■ Given data ■
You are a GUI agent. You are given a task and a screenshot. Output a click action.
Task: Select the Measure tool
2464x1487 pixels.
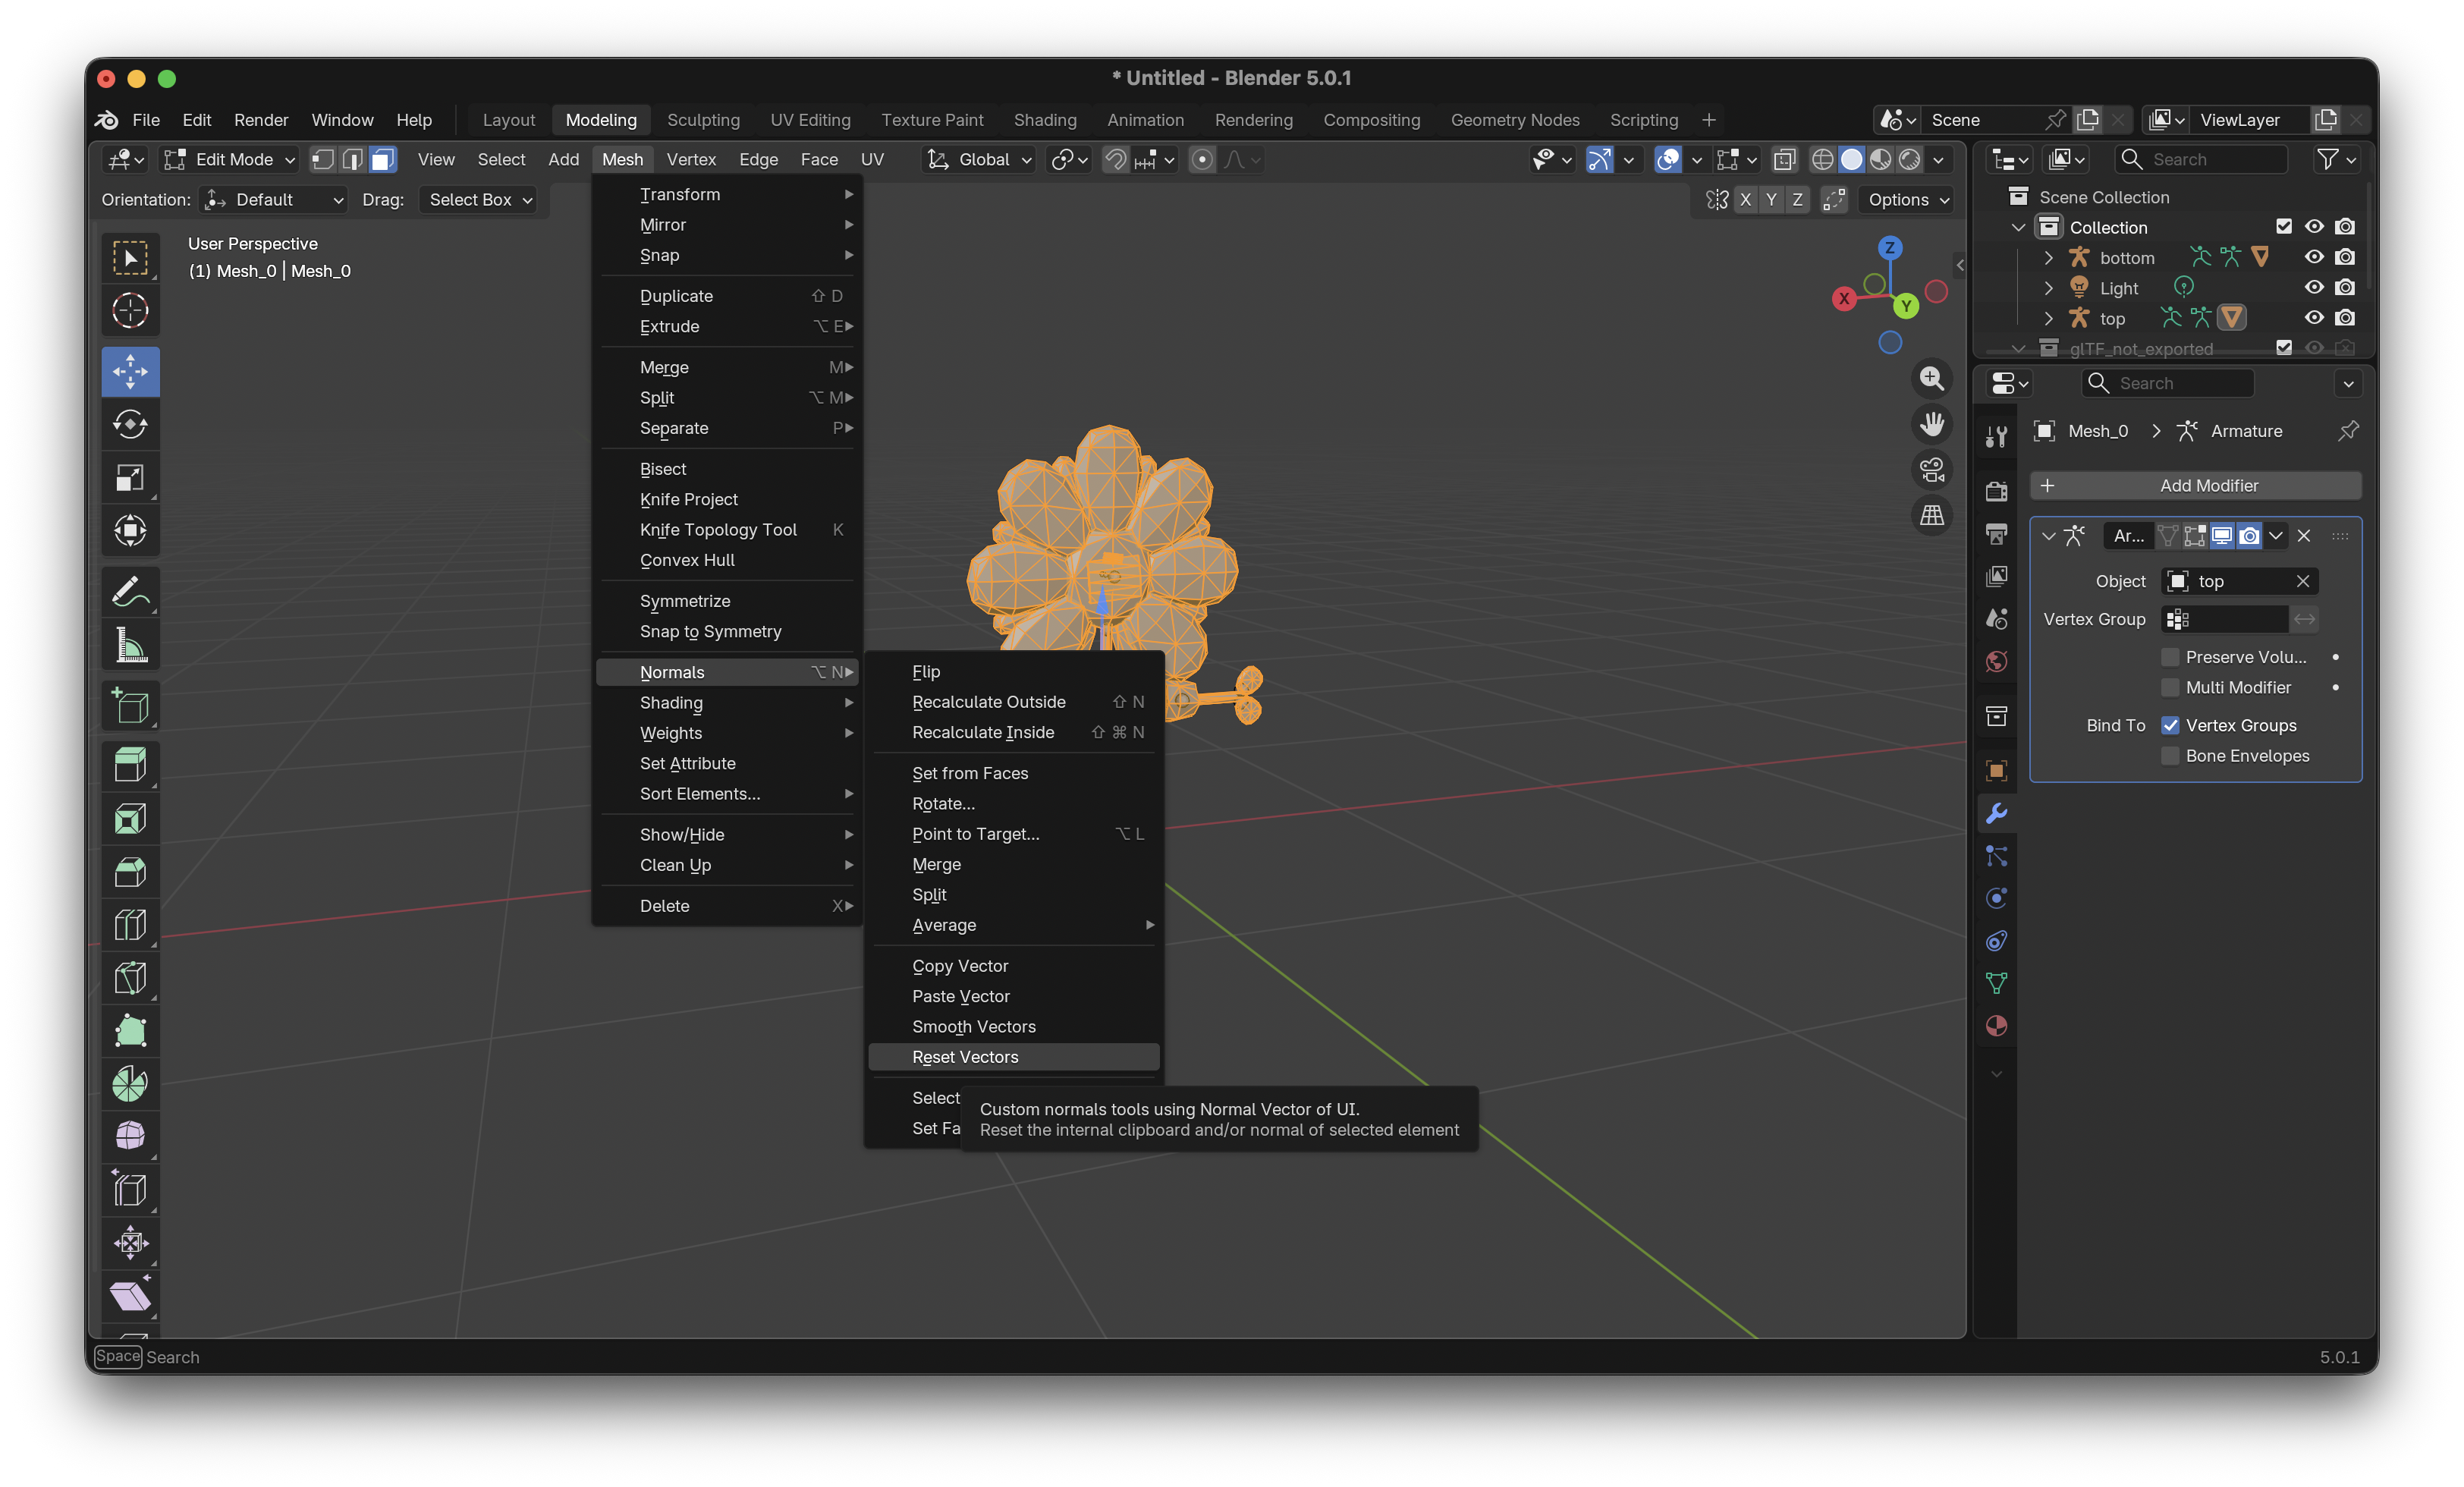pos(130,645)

==

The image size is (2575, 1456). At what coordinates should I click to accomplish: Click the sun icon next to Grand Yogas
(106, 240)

■ To be done ■
Format the lines starting at the one containing "You are a GUI" and ending at the one containing "pos(130,645)" as a numbered list, skipping any blank lines. Leave the pictures out.

■ Task output ■
1. You are a GUI agent. You are given a task and a screenshot. Output a click action.
2. Task: Select the Measure tool
3. 2464x1487 pixels.
4. pos(130,645)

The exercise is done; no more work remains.